The poll results may help the craft brewers as they lobby the N.C. General Assembly to change a law that forces microbreweries to relinquish their distribution rights after they have distributed as many as 25,000 barrels. After that, they are must work with existing distributors. Veteran Raleigh political operative Paul Shumaker managed the poll of 800 registered voters. It had a 3.5% margin of error.

The poll shows 77% of those who attend church support removing the ban, along with 79% of rural residents. Among those who don’t attend church, 83% favor a change.
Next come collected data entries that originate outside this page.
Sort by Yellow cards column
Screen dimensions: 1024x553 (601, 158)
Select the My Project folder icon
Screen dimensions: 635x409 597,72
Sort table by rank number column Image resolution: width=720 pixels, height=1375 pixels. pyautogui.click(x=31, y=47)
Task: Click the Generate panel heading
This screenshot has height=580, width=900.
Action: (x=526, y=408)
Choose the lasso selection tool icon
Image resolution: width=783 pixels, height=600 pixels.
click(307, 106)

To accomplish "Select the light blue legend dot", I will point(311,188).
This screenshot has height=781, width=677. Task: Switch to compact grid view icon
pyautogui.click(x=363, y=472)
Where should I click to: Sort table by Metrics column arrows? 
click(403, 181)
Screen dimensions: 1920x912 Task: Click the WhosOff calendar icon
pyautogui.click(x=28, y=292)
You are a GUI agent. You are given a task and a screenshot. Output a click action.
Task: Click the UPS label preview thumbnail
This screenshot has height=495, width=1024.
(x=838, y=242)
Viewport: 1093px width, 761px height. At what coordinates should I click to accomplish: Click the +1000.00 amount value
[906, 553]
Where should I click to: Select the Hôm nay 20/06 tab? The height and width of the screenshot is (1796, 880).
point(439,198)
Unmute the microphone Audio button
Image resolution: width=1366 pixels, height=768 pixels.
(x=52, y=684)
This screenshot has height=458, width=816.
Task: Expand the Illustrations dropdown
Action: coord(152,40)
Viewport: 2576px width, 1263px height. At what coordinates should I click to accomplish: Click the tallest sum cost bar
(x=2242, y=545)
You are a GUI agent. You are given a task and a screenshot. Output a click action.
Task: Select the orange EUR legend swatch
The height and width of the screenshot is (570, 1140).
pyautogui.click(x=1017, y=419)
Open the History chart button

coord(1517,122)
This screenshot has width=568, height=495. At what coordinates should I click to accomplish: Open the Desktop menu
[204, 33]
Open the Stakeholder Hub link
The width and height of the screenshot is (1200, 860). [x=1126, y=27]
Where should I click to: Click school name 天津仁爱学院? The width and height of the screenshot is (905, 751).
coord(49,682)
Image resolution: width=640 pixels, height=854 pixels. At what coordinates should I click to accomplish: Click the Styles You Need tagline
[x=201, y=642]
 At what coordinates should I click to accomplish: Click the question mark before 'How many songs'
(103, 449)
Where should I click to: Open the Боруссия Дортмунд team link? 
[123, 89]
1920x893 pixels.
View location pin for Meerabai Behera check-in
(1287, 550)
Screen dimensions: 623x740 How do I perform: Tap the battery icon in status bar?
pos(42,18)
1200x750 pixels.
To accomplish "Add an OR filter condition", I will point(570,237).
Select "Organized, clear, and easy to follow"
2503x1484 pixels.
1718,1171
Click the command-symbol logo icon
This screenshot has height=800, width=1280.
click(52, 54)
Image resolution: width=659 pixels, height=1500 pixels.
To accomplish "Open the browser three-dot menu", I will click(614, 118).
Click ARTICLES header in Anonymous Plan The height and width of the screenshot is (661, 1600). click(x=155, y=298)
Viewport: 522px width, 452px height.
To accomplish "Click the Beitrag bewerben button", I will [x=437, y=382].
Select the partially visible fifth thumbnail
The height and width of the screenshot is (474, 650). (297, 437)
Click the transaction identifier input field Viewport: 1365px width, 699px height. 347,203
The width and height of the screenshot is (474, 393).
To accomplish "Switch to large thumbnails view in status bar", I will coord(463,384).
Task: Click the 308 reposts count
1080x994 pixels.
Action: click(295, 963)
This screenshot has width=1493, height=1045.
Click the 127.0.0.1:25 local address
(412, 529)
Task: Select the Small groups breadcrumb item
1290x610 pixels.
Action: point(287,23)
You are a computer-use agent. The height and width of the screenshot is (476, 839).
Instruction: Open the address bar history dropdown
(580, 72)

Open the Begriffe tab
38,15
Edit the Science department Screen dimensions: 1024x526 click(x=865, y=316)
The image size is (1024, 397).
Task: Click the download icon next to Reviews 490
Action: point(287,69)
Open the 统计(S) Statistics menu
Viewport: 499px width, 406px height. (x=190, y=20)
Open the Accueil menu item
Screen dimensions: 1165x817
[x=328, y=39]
North Carolina Beer and Wine Wholesalers Association Executive Director Tim Kent criticized the poll because of questions that he said were filled with “hot-button phrases” aimed at appealing to emotions, rather that reason. He noted that more than 90% of North Carolina’s brewers produce less than 7,000 barrels annually, making the distribution issue irrelevant for them.

Craft brewers contend money spent on North Carolina-made beer stays within the state, while industry giants Anheuser-Busch InBev SA/NA and MolsonCoors Brewing Co. mostly operate in other states and nations. AB InBev is based in Belgium, while MolsonCoors, which also owns Miller, is headquartered in Canada.

The state’s wholesale distributors have convinced lawmakers to retain the current system in recent legislative sessions, arguing it provides more control than opening the gates to smaller rivals. But Kent noted that other states consider North Carolina a model for good industry regulation; Virginia, Georgia and South Carolina don’t permit distribution by craft brewers. The big wholesalers now control about 96% of all beer sales, according to the craft-beer lobby, which calls itself Craft Freedom.

While the in-state argument may sound good, the U.S. Supreme Court ruled in Granholm vs. Heald that awarding special privileges to in-state companies at the expense of others violates interstate commerce laws, Kent said.

Both sides are represented by some of Raleigh’s best-known lobbyists. The distributors’ ranks include former N.C. State Sen. Tom Apodaca, who resigned from the legislature last summer. The craft-beer lobby is supported by Charlotte’s NoDa Brewing Co. and Olde Mecklenburg Co. and Whitsett-based Red Oak

The poll also shows that providing more distribution opportunity for craft-beer companies does the near-impossible of uniting Trump and anti-Trump voters. Both camps show strong support for the lifting the cap.